Computer scientists at the University of Canterbury have developed artificial intelligence that peers through dense foliage to locate and measure hidden fruit. Professor Richard Green leads the UC Vision project, where Dr. Richie Ellingham created the AI and computer vision system designed specifically for horticultural applications.

The technology addresses a persistent challenge in fruit farming. Harvesters traditionally must part leaves manually to spot ripening fruit, a labor-intensive and time-consuming process. The new system automates this detection, identifying fruit obscured by branches and leaves while simultaneously measuring their size and tracking their location and growth over time.

The approach combines machine learning with advanced imaging techniques to see through the visual obstruction that natural foliage creates. By training the AI on large datasets of horticultural imagery, researchers enabled the system to recognize fruit characteristics even when partially or fully hidden from direct view.

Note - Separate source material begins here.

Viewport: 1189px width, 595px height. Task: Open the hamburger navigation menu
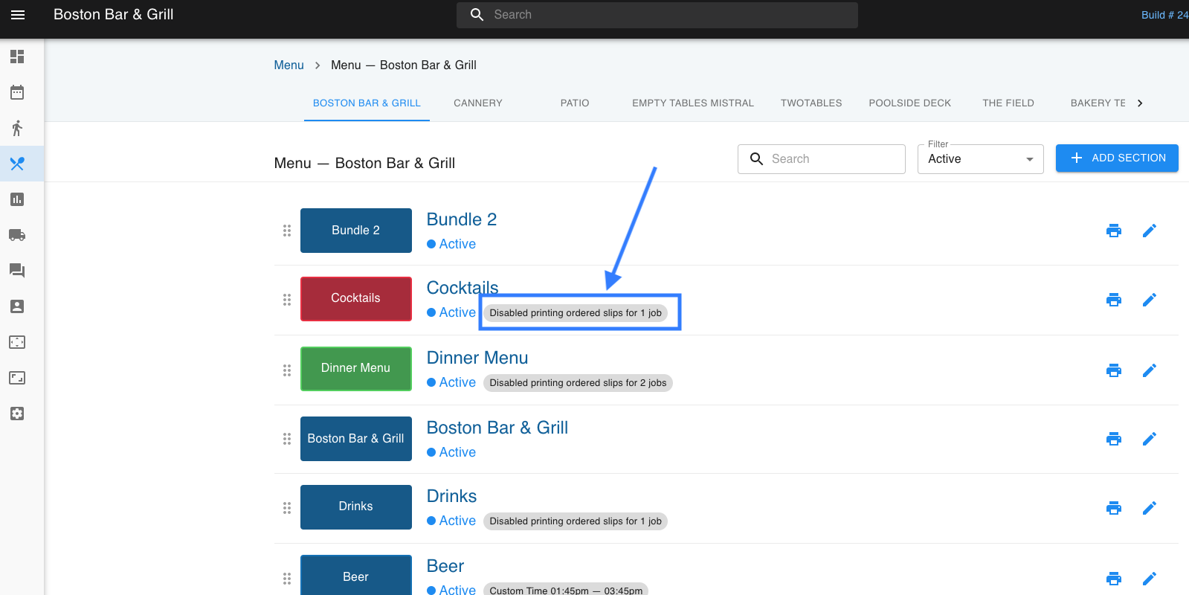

The implications extend across multiple sectors within agriculture. Automated fruit detection could reduce harvesting time, lower labor costs, and improve efficiency in commercial orchards and greenhouse operations. The ability to track individual fruit growth patterns also provides farmers with data to optimize ripening schedules and harvest timing, potentially increasing yield quality and consistency.

UC Vision's work represents a practical application of computer vision technology that moves beyond laboratory demonstrations into real-world farming scenarios. Horticulture has historically lagged in automation compared to other agricultural sectors, making this development particularly relevant for modern farming operations facing labor shortages and rising operational costs.

The researchers have not yet disclosed details about deployment timelines or whether commercial partnerships are in development. The technology's effectiveness across different fruit varieties and growing conditions requires further validation before widespread adoption becomes feasible.